La retribuzione dei docenti viene stabilita dal Contratto collettivo nazionale di lavoro del comparto Istruzione e Ricerca. Anche gli insegnanti con contratto a tempo determinato rientrano nel sistema previsto dal contratto, con una retribuzione che viene calcolata in relazione all'incarico svolto.
Quanto prende un docente?
Per chi è all'inizio della carriera, lo stipendio tabellare annuo lordo è differente a seconda del grado di scuola. Per i docenti della scuola dell'infanzia e primaria nella fascia iniziale, il valore tabellare è di circa 22.420 euro lordi annui. Per i docenti della scuola secondaria di primo e secondo grado nella stessa fascia iniziale, si arriva a circa 24.268 euro lordi annui.
A queste cifre si aggiungono le altre componenti previste dal contratto, tra cui la Retribuzione professionale docenti (RPD). Il suo valore dipende dall'anzianità di servizio e contribuisce a determinare l'importo complessivo della retribuzione.
È importante ricordare che si tratta di importi lordi.
La somma che il docente riceve effettivamente sul conto corrente è più bassa perché sulla retribuzione vengono applicate le trattenute fiscali e previdenziali. La durata dell'incarico è uno degli elementi più importanti. Un insegnante con una supplenza di pochi giorni o settimane riceve lo stipendio in proporzione al periodo lavorato. Un contratto fino al termine delle attività didattiche, invece, garantisce la retribuzione per tutta la durata prevista dall'incarico.
Diverso ancora è il caso del contratto fino al 31 agosto, generalmente collegato alla copertura di una cattedra vacante e disponibile. Anche in questo caso lo stipendio viene corrisposto durante il periodo previsto dal contratto.

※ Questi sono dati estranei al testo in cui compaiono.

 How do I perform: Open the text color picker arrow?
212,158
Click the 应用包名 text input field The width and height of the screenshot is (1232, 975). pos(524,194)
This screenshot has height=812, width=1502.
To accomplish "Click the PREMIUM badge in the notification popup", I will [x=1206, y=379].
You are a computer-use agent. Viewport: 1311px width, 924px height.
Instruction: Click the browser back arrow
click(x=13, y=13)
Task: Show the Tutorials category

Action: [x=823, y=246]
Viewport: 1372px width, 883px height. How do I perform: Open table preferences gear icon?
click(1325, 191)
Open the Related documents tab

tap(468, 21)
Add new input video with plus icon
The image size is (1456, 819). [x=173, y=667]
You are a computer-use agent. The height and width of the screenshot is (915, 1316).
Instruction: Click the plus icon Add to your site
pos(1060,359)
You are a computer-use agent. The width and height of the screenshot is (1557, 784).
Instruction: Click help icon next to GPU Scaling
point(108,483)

Un altro elemento da considerare è l'orario. Chi lavora con un contratto part-time o con un numero di ore inferiore all'orario completo riceve una retribuzione proporzionata alle ore.
Quando arriva lo stipendio?
Un aspetto che interessa particolarmente i docenti precari riguarda i tempi di pagamento. Per i contratti di durata più lunga lo stipendio segue normalmente le modalità previste per il personale della scuola, mentre per le supplenze brevi e saltuarie il pagamento è legato alla corretta registrazione e autorizzazione del servizio svolto. Per questo, in alcuni casi, possono verificarsi tempi di attesa più lunghi rispetto a quelli di un normale contratto continuativo.
Il docente può controllare la situazione del proprio contratto e dei pagamenti attraverso i servizi dedicati della pubblica amministrazione. È quindi importante verificare che il contratto sia stato inserito correttamente e che le giornate di servizio risultino registrate.